On appeal, defendant challenges his conviction for one year four months on count 15 based on two arguments: first, that the court erred in admitting two forensic reports and, second, that the court failed to give a unanimity instruction on count 15. Defendant also requests this court strike the $450 drug program fee and the $409.43 booking fee.
We affirm the judgment, subject to remand on the issue of fees and assessments as discussed below. The parties agree the abstract of judgment should be corrected to reflect 236 days of presentence credits.
II
FACTUAL BACKGROUND
During March and April 2005, undercover officers conducted a sting operation called "Save Our Streets," in which the officers executed controlled drug buys at a Riverside apartment complex. Defendant sold rock cocaine to officers on March 8 and 15, 2005, and April 6, 2005. Defendant acted as a lookout during another drug buy on March 16, 2005.

■ Data rows ■
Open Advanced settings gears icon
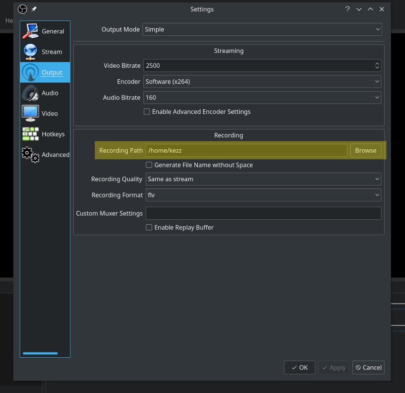Screen dimensions: 405x393 [30, 155]
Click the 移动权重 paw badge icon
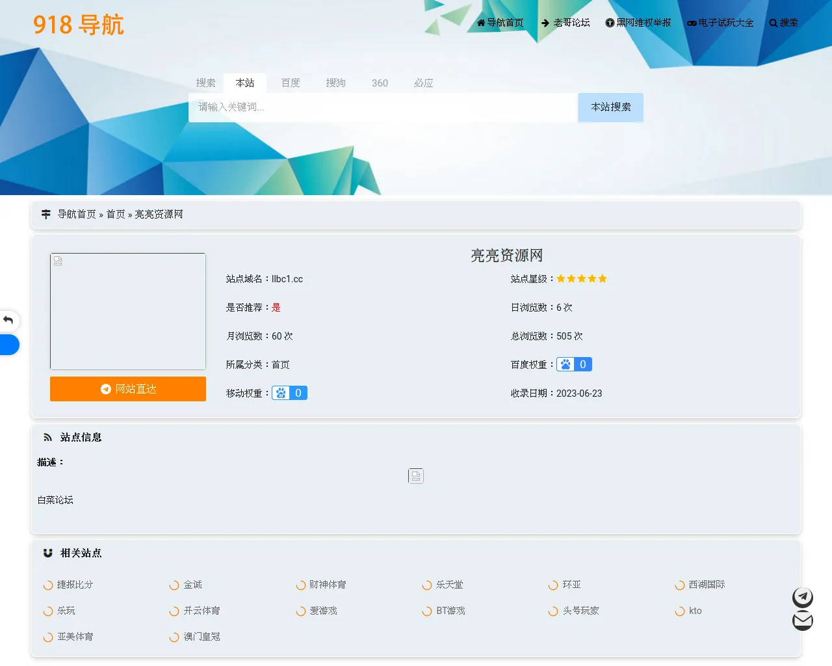Image resolution: width=832 pixels, height=666 pixels. point(289,393)
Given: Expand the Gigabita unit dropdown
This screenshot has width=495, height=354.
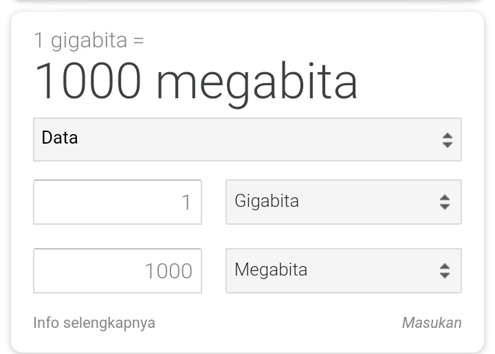Looking at the screenshot, I should click(343, 202).
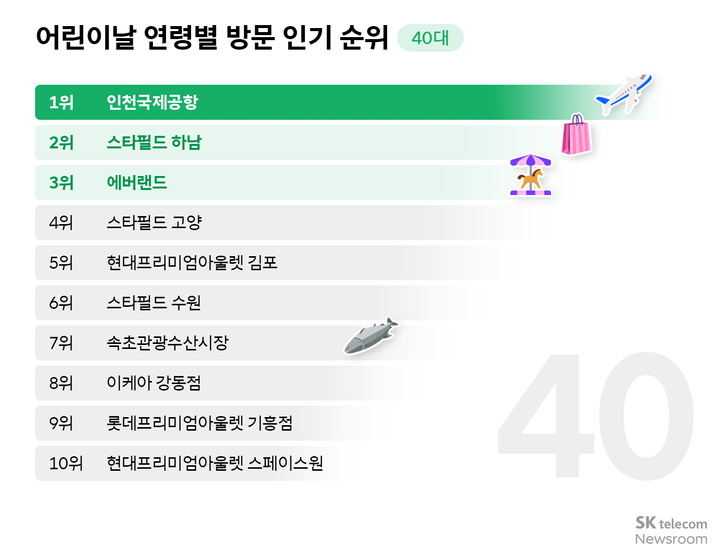This screenshot has width=722, height=559.
Task: Click the airplane icon
Action: click(x=624, y=94)
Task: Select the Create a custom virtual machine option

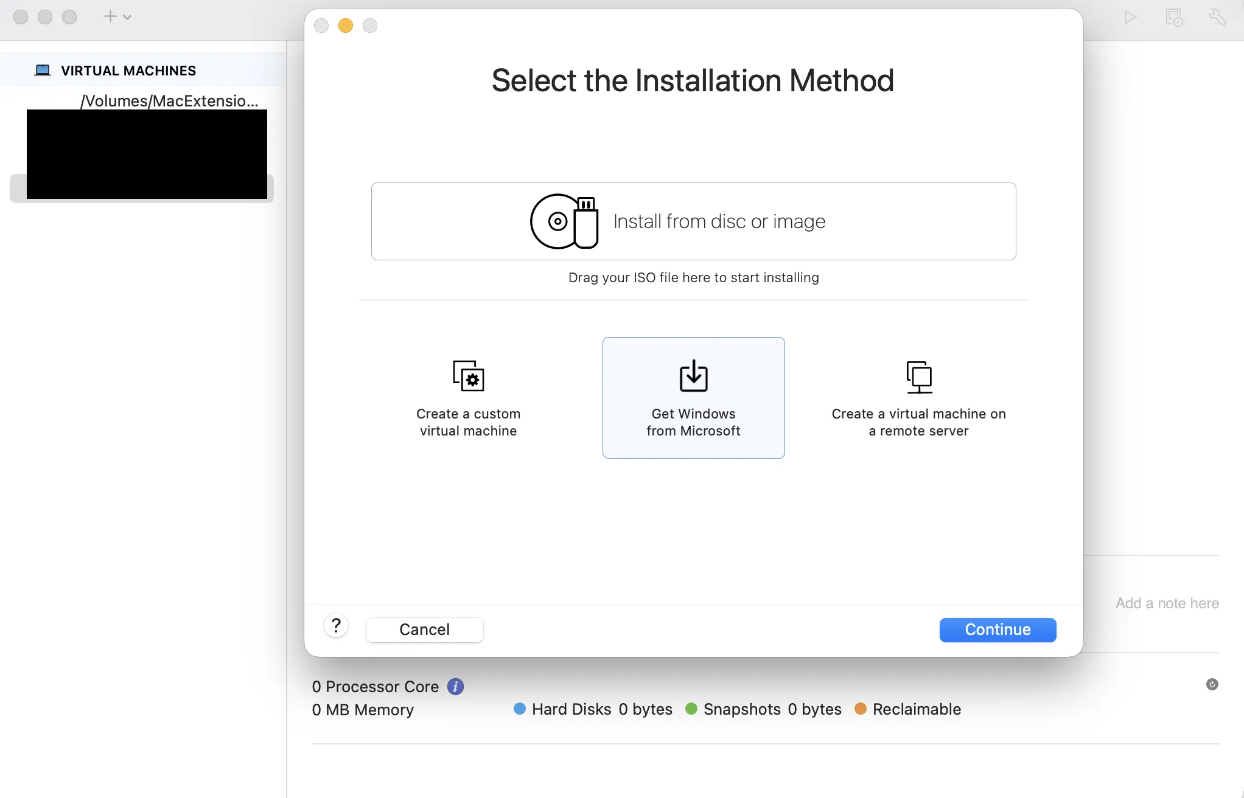Action: [x=468, y=398]

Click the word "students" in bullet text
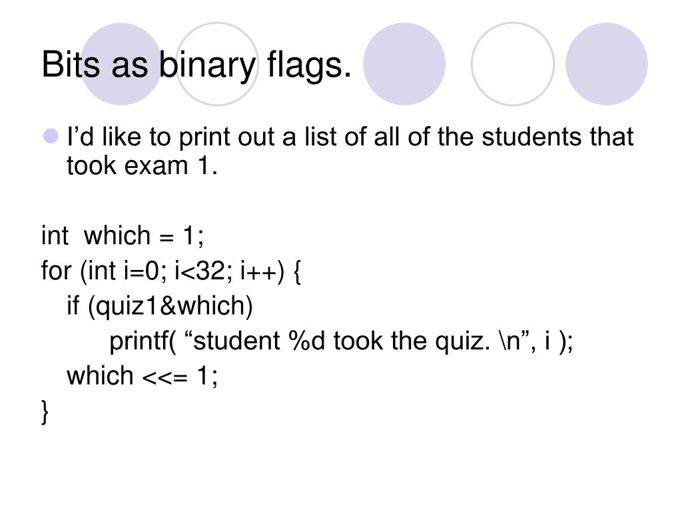click(x=532, y=137)
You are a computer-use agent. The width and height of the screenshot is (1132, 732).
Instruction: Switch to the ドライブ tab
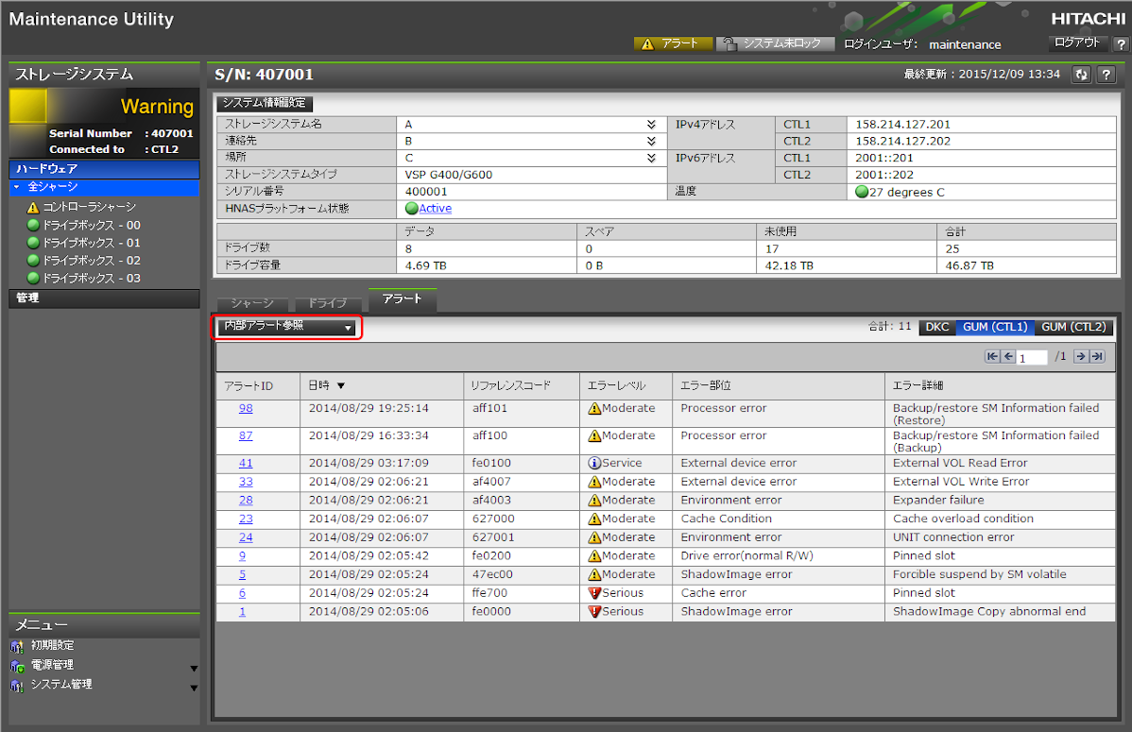pyautogui.click(x=327, y=303)
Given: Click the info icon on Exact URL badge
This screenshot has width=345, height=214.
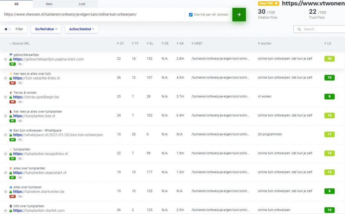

■ Task list ■
#1 Reproduce the stretch of the court opinion from "On appeal, defendant" through "the $409.43 booking fee." without changing a word.
#2 According to the court opinion, what was the undercover sting operation called?
#3 Pick up the court opinion after its final sentence and keep writing it.

■ Solved tasks ■
#1
On appeal, defendant challenges his conviction for one year four months on count 15 based on two arguments: first, that the court erred in admitting two forensic reports and, second, that the court failed to give a unanimity instruction on count 15. Defendant also requests this court strike the $450 drug program fee and the $409.43 booking fee.

#2 "Save Our Streets"

#3
After each controlled buy, the substances were weighed in the field and tested positive for cocaine base in a usable amount. Javed Khan (Khan), a criminalist at the Department of Justice (DOJ) confirmed the field test results.
On May 10, 2005, the police executed a search warrant at the apartment complex and found 12 rocks of cocaine weighing 4.7 grams in a nightstand in a detached garage being used as a living space. The police detained defendant at the location.
During a custodial interview, defendant disclosed he was concealing in his buttocks eight rocks of cocaine, weighing 2.9 grams. Defendant's wallet contained $345. A police expert testified defendant possessed the cocaine for sale because of the quantity, the individual rocks, the amount of cash defendant possessed, and the other sales conducted by defendant.
Defendant testified, acknowledging he had sold drugs to help support his mother and his children. He denied any gang involvement and he was not convicted of any gang-related offenses.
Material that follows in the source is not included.